EXCERPTED PASSAGE:
*****
Traditional art history has long been associated with “fine art” (often meaning “art created by renowned individuals from cultures of the West”), while anthropology has been left to study the “crafts” from “non-Western” cultures and anonymous “artisans.” World art studies embrace diverse media: performance arts such as drama, dance, and music; literary arts of language and literature; installation and environmental arts; electronic arts; and visual arts such as painting, sculpture, architecture, ceramics, textiles, and jewelry. (Contemporary art history, of course, has broadened its own realm to include many visual genres once considered nontraditional.) Because items made from tangible materials provide evidence reaching furthest back in time, the examples used here, in a general survey of world art studies, are objects (or visual records of objects) that survive to been seen, examined, and appreciated.

Art historians address the content, context, and meaning of such objects, as well as how, why, when, and by whom they were made, but world art historians take this “see the art in context” approach further (and deeper) to make cross-cultural comparisons. For example, fiber arts comprise textiles—wall hangings, quilts, tapestries, rugs, and cloth—as well as ropes and nets. Each of these specialties involves processes or considerations that reflect social, economic, and cultural aspects of particular groups who made them: the method or sophistication of fiber manipulation and construction (including spinning, weaving, knitting, and patterns of braiding or twisting); the resources or material available (such as cotton, silk, hemp, or flax); and the purpose or occasion of an item’s use (fishing, trading, everyday or ritual clothing). Breaking down a genre of art and analyzing the specific factors that shaped its creation can often make comparisons across cultures more significant for world historians.

Key Aspects of the Field

Since art is created everywhere in the world, world art first and foremost demonstrates the universality of human neurology and nature—our sophisticated hand-eye coordination and our ability to symbolize (that is, to have one thing “stand for” another). The historian David Christian is among those who have observed that accumulated collective learning via symbolic representation is a “driving variable” in human dominance of the planet. The field of world art examines and interprets this symbolic record: art as fact (artifact, from the Latin words factum and arte, literally “thing made by skill”) provides ongoing evidence of multivalent symbolic behavior and meaning that is generated and put into context over time and space.
*****
RAW DATA:

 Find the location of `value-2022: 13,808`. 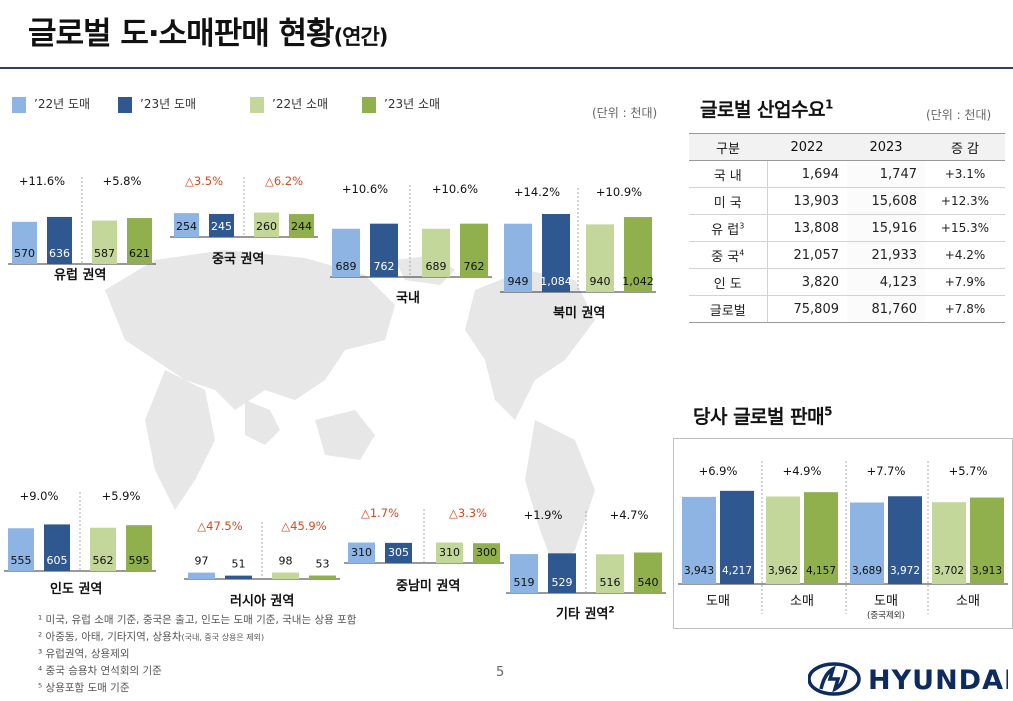

value-2022: 13,808 is located at coordinates (807, 228).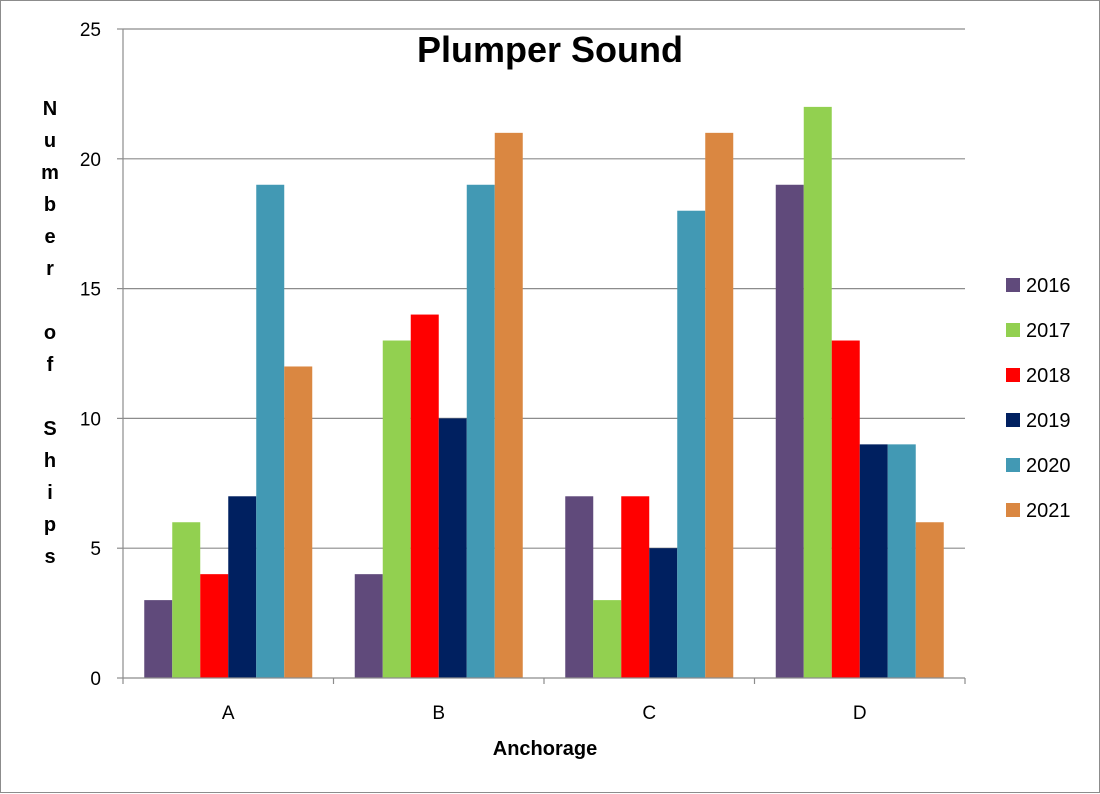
*****
ACTIVITIES:
1) Translate this sentence from the passage on world art studies into Spanish: "For example, fiber arts comprise textiles—wall hangings, quilts, tapestries, rugs, and cloth—as well as ropes and nets."
2) Write the next part of the passage on world art studies, picking up right after its last sentence.
The data is separate material, apart from the passage on world art studies.

RESPONSES BY ITEM NUMBER:
1) Por ejemplo, las artes de la fibra comprenden los textiles (colgaduras de pared, colchas, tapices, alfombras y telas), así como cuerdas y redes.

2)
Humans made objects long before the relatively recent time of written records; world art provides a more complete story of humanity and extends our global, historic understanding by tens of thousands of years. As history began to unfold in text, world art continued to record evidence of human endeavors. Such visual media can be used to augment and enhance the understanding of any given historic period, and to test various historical hypotheses. World art is thus a lens through which historians can explore how individuals in a culture expressed themselves creatively, or how societies communicated values through visual representations. The world art movement’s focus—the ancient and ongoing evidence of human material cultures (art objects) and technologies (the purposes and methods of art making)—can expand the scale of study (a principle advocated by David Christian’s theory of big history) and to locate panhuman threads of inquiry.

Evolutionary psychologists have explored individual and social reasons for why humans made art—to signify wealth and status, to teach values or protest social norms, and to aid memory, for example—but they have also theorized that the artistic forms people originally used grew from views about the body’s role in humankind’s survival. These researchers propose that the widespread desirability of the hourglass-shaped female figure derived from its association with fertility—bearing offspring perpetuates the species— and thus spurred the earliest cultures to represent the female body using artistic materials. (Clay figurines with corpulent forms characterized by the so-called Venus of Willendorf and similar small sculptures of the Paleolithic era provide an example). Other scholars, notably Bethe Hagens (1991), dispute the idea of female fertility as the inspiration for prehistoric figurines and suggest, with convincing visual evidence, that they were modeled on animal brains.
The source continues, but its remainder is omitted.